2. The method according to claim 1, wherein: (A) Retrieving the instance transformation includes requesting (724) the instance transformation from the acceleration structure cache (114); and / or (B) The method further includes retrieving geometric information of the selected lower-level nodes from the cache before submitting the selected ray group for the intersection test.

3. The method of claim 2, wherein retrieving the geometry information includes requesting (718) the geometry information from the acceleration structure cache (114).

4. The method of claim 2, wherein the accelerated structure cache (114) retrieves any requested geometry information and / or instance transformations not yet stored in the memory (112) from the memory (112), and returns the requested geometry information and / or instance transformations.

5. The method according to any one of the preceding claims, the method comprising selecting (716) the ray group for the intersection test based on one or more of the following criteria: The number of rays detected in the group exceeds a first predetermined threshold; The total number of rays detected in all said groups exceeds a second predetermined threshold; as well as The computational resources used to perform the intersection test were found to be underutilized.

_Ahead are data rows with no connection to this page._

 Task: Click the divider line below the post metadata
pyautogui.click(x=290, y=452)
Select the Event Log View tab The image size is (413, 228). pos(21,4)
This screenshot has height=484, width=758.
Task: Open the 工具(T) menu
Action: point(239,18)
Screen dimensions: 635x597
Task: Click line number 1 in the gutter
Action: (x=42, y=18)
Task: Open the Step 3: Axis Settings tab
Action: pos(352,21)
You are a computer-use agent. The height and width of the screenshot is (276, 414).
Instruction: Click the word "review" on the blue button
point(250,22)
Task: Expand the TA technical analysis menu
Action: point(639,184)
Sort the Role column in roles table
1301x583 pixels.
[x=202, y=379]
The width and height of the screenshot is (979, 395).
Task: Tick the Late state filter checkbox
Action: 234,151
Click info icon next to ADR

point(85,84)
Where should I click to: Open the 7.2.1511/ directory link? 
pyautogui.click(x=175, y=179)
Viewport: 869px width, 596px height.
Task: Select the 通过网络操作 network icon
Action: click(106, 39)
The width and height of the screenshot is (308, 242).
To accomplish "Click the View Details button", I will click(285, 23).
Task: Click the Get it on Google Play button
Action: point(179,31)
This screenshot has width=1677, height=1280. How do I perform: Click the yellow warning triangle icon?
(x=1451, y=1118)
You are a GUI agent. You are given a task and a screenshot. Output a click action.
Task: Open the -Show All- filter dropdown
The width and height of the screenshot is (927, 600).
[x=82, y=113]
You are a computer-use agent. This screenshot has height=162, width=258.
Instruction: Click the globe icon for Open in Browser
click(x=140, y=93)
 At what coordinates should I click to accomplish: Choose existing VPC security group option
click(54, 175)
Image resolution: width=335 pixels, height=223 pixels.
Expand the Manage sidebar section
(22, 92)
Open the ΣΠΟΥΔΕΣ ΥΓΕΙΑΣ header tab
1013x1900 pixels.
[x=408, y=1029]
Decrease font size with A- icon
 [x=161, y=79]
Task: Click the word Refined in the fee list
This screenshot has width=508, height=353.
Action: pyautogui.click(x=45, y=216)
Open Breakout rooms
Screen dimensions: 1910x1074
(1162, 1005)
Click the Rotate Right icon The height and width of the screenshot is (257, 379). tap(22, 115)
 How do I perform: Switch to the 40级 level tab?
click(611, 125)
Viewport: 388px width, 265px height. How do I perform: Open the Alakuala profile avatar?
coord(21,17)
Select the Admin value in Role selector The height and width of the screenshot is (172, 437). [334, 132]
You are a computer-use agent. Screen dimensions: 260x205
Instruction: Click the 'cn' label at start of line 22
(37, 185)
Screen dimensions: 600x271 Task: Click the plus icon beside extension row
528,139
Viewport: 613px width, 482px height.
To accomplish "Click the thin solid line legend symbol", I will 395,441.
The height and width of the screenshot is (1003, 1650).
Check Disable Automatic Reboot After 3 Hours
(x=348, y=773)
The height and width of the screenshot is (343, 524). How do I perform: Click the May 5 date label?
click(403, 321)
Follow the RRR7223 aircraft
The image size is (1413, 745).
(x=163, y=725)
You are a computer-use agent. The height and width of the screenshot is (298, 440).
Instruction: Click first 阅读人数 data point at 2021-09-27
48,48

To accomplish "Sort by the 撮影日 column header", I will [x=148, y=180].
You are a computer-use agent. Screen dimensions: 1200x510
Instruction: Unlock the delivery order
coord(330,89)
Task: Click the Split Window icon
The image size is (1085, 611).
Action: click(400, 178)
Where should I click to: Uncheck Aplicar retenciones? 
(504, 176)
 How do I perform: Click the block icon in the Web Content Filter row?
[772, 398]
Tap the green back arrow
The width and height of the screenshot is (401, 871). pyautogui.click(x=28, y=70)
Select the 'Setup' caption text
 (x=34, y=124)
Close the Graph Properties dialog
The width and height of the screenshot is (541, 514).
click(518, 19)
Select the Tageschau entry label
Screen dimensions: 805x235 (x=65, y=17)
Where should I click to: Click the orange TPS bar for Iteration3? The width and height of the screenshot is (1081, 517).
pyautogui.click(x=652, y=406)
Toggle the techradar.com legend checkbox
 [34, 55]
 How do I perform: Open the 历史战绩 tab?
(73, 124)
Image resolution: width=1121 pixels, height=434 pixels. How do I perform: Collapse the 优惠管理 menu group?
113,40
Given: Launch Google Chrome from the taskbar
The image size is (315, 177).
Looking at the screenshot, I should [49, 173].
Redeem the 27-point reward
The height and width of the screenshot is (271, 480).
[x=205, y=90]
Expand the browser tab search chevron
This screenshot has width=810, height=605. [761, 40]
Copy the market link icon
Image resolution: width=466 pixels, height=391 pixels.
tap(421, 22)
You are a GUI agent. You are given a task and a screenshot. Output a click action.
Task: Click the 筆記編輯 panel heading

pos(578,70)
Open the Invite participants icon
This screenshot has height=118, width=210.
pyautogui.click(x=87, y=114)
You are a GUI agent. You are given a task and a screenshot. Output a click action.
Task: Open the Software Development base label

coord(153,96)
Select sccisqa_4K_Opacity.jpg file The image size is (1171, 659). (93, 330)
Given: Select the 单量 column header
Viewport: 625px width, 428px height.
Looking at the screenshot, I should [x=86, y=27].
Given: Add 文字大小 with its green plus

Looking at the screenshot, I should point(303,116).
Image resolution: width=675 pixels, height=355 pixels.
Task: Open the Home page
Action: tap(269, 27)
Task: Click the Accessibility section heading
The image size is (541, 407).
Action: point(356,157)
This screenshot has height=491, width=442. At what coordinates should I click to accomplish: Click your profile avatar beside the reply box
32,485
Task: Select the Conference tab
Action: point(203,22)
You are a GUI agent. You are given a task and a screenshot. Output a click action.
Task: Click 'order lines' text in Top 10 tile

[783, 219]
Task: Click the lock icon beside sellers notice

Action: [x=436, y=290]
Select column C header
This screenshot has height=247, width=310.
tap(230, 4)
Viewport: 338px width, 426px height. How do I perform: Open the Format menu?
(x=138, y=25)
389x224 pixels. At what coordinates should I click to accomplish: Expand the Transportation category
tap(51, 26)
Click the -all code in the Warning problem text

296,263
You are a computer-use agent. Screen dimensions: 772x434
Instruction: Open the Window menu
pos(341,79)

6. The method of claim 1, wherein retrieving the instance transformation when it is not found in the instance transformation cache comprises: The instance transformation requested in (724) is as follows; Monitor whether the instance transformation has been returned; as well as After detecting that the instance transformation has been returned, continue to submit (726) the selected ray group for the intersection test.

7. The method of claim 6, wherein monitoring whether the instance transformation has been returned comprises: When requesting the instance transformation, set the flag bit (312) associated with the instance transformation; as well as Upon receiving the returned instance transformation, clear the flag bit (312).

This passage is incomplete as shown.